Alternative Treatments Make Gains in Medical Community

Long considered quackery by America's medical profession, the herbal remedies, needle treatments, and mind-body healing methods practiced for centuries by ancient cultures are gaining respectability in the public's eyes and in doctors' offices nationwide.

News that a major US health-care provider will offer coverage for people who use yoga, massage, acupuncture, and other nontraditional treatments has added fuel to the debate over the merits of so-called alternative medicine.

Supporters of alternative medicine include several health maintenance organizations (HMOs) that insist their patients want equal footing for alternative care. To many in the medical establishment, though, the move by HMOs to cover less-expensive alternative treatments is simply a way to put profit above patient care.

Oxford Health Plans Inc. announced this month that it would become the first HMO to offer a program of comprehensive coverage for alternative medical treatments. While some HMOs and health-insurance companies have begun pilot projects or research clinics, it is the first to allow patients to see practitioners of naturopathy, yoga, and acupuncture as their primary caregivers, rather than requiring them to receive alternative treatment only on the advice of a medical doctor. Finally, Norwalk, Conn.-based Oxford has expanded the availability of alternative medicine - which is more established on the West Coast - to the Eastern Seaboard.

'Customers have asked for it'

Oxford's announcement comes at a time when HMOs are increasingly powerful in determining the direction of America's health-care system. While alternative medicine is usually much less expensive than conventional medicine, most of it has not been scientifically tested.

But to alternative-medicine practitioners, Oxford's plan signals a long-overdue recognition that a growing number of Americans want - and have been willing to pay for out of their own pockets - a different approach to health care.

"Oxford has always been very focused on its customers and what its customers want," says Hassan Rifaat, Oxford's alternative medicine director. "We have done this because our customers have asked for it. We want the members to make their own choices."

But HMOs are not alone in their efforts to cover the use of alternative treatments. Lawmakers in the US House and Senate proposed bills this year to make alternative medicine more accessible to the public. Washington State last January voted to require health-insurance companies to make available providers from a wide variety of treatment methods, including naturopathy, massage, and acupuncture. And HMOs such as Kaiser Permanente, a leading provider in California, have established alternative-medicine health clinics to provide meditation, nutrition counseling, and deep-breathing exercises for its customers.

Over the past five years, public interest in alternative medicine has ballooned. A Harvard University study published in 1993 in the New England Journal of Medicine documented for the first time what many in alternative health care had long suspected: A third of respondents said they had used at least one "unconventional therapy" during the previous year. Other research shows that Americans spent $13.7 billion on alternative medicine in 1990.

Alternative medicine is even breaking into the staid culture of traditional medicine. Acupuncture, behavioral science, and holistic treatment methods are making their way into medical textbooks. Top medical schools such as those at Harvard and Columbia Universities have established alternative-medicine research centers. At Bastyr University in Seattle, the only accredited natural medicine university in the country, enrollment has grown sevenfold since it opened 18 years ago.

"There's been so much public interest because it makes sense," Joseph Pizzorno, president of Bastyr University and a well-known naturopathic physician, says of alternative medicine.

Medical and alternative-medicine practitioners also attribute alternative medicine's recent jump in popularity to a growing interest in the environment and international cultures, the increasing cost of conventional medicine, the research strides made by alternative-medicine practitioners, and the dominance of HMOs in the health-care system.

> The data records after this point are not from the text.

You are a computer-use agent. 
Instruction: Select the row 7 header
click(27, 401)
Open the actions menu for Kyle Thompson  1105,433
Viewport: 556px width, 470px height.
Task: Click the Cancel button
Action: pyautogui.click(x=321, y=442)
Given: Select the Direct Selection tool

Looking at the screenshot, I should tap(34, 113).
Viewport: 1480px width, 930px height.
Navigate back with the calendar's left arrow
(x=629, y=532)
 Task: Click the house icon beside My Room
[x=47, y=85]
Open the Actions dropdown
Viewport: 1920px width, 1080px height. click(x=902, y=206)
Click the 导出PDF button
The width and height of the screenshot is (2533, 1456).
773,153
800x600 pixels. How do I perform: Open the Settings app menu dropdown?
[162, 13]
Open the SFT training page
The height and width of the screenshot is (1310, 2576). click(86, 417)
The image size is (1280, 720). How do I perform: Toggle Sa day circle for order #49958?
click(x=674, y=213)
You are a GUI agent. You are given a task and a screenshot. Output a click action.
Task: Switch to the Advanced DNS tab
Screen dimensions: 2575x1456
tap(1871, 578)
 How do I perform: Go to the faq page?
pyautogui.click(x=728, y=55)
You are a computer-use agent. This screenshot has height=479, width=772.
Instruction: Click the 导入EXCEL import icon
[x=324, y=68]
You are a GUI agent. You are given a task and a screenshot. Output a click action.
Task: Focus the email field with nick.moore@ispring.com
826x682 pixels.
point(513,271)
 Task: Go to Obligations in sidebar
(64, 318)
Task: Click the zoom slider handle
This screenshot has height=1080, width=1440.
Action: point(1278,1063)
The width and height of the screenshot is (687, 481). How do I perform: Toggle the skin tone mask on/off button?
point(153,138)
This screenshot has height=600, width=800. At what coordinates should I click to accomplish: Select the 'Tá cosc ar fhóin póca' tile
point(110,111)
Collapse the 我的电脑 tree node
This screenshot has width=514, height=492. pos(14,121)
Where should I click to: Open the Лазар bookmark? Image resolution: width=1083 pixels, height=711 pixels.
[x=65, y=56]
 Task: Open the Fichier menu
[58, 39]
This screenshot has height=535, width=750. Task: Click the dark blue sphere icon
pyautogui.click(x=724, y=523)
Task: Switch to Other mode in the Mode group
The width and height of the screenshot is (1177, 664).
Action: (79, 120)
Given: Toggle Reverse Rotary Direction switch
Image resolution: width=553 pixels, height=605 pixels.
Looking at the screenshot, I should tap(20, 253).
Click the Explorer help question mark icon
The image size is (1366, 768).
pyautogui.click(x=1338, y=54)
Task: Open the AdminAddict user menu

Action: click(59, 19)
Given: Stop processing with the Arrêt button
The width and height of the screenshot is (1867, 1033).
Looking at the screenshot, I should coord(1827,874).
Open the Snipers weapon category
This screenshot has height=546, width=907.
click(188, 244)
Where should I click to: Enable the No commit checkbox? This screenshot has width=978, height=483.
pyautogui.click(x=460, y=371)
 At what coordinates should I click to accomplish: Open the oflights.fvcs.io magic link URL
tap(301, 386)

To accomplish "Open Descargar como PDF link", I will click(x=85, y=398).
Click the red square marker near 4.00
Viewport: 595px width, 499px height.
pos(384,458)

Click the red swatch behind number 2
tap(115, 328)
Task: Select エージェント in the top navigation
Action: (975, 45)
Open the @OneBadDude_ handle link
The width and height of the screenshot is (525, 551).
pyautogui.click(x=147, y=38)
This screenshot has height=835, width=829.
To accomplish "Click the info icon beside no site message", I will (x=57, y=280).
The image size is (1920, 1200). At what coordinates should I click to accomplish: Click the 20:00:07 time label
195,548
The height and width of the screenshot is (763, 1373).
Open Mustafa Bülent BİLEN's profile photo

Alternative medicine is an umbrella term that encompasses everything from chiropractic to quartz crystals. Gaining most in popularity and acceptability are the disciplines of natural medicine and behavioral science, health-care systems based on teaching patients to care for themselves and "treating people, not disease," says Dr. Pizzorno. Natural medicine uses herbs in place of medicine, acupuncture or massage in place of surgery, and more preventive measures than does conventional medicine.

The premise of behavioral science is that the cause of much disease is stress; therefore to treat disease, a patient needs to emphasize stress reduction.

Quality control a concern

The problem with insurance companies providing coverage for alternative treatments, say medical doctors, is quality control. Without a standard definition of "alternative" or "natural" or even "herbs," says Yank Coble, a doctor and a member of the American Medical Association, how can patients know what they are subscribing to when they turn to alternative medicine? How, he asks, can practitioners be trained or even licensed?

Dr. Coble says his concern is that HMOs, by covering alternative medicine, are seizing an untapped market rather than seeking new ways to provide the best care for patients. "One has to be a little worried that it's a way of offering something cheaper for the same premium."

But Oxford's Dr. Rifaat says that is not a fair claim. So little information is available on the cost of alternative treatments that no one knows if these treatments will save the company money. "We're pioneering," he says. "We're putting out models to measure the health, satisfaction, and cost" of the plans.